MATABACA Juni mengupas soal “Sastra Islami, Oh Indahnya”. Katanya karena boming Ayat-Ayat Cinta… Bagi yang suka novel bernuansa Islam, judul itu tidak asing lagi, saking bomingnya mungkin lalu kemudian ini dipandang sebagai fenomena untuk “sastra islami”.

Sebenarnya saya kurang begitu sreg dengan istilah sastra islami. Karena, termaknakan sebatas label, kemasan, dan berbau-bau Islam. Lebih bagus Sastra Islam pemaknaannya daripada Sastra Islami. Cuma, lagi-lagi, perdebatan selanjutnya adalah soal pemaknaan istilah dan definisi. Dan saya, temasuk orang yang paling tidak mau terjebak soal perdebatan itu.

Kalaupun kemudian Matapena yang menerbitkan novel pop pesantren didaulat untuk jadi salah satu responden, mungkin karena pesantren identik dengan Islam. Sudah pasti. Lalu, novel pop pesantren dikelompokkan dalam “sastra islami”. Ini menurut kacamata MATABACA.

Cuma, pada prinsipnya, kata si redaktur Matapena, “Kami tidak familiar dengan label sastra islami. Kami lebih memilih untuk menyebut karya kami dengan novel pop pesantren. Novel karena berbentuk novel, pop karena dikemas dengan kemasan dan bahasa yang populer/dikenal, pesantren karena memang bercerita tentang kehidupan pesantren.” Jadi, masih menurutnya, tanpa label “islami”-pun, novel pop pesantren sudah jelas Islam.

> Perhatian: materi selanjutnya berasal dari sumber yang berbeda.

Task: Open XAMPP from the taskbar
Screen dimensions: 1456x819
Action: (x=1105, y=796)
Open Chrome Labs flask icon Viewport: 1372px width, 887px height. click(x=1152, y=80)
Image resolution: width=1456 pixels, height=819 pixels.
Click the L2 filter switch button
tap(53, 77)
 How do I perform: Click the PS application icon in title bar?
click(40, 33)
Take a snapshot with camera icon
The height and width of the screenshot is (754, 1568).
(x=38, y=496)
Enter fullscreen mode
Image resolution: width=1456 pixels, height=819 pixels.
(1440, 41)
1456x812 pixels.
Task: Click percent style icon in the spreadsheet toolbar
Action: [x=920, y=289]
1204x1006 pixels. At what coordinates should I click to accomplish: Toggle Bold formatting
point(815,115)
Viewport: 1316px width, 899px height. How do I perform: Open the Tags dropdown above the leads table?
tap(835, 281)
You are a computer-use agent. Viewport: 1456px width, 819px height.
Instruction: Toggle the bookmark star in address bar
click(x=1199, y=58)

Ohya, saya tertarik sama pernyataan Dian Guci, seorang penulis yang kebetulan juga berkomentar tentang “sastra islami” dalam MATABACA. Katanya:
“Sastra Islami itu sebetulnya nggak perlu mengusung ayat-ayat segala macam. Tidak perlu menyebutkan identitas Islam sebetulnya. Tidak perlu menerjemahkan suatu ayat Al-Qur’an, tapi merupakan nilai universal yang dikandung dalam agama Islam. Sebenarnya saya capek dengan label sastra islami ini. Kalau kita lihat karya Steinback yang berjudul The Grapes of Wrath, bercerita mengenai kemiskinan yang bisa mengkafirkan orang. Belum lagi karya Hamka dan Harimau-Harimau Mochtar Lubis. Menurut saya, karya-karya mereka merupakan sastra yang mengandung nilai Islam. Kebanyakan karya islami yang ada sekarang hanya mengobarkan cuap-cuap doang alias hanya bisa menyebut bahwa saya orang Islam dan harus berdakwah.”

Nah, ini kan pendapat. Dan, setiap orang berhak punya pendapat. Bukankah perbedaan adalah rahmat?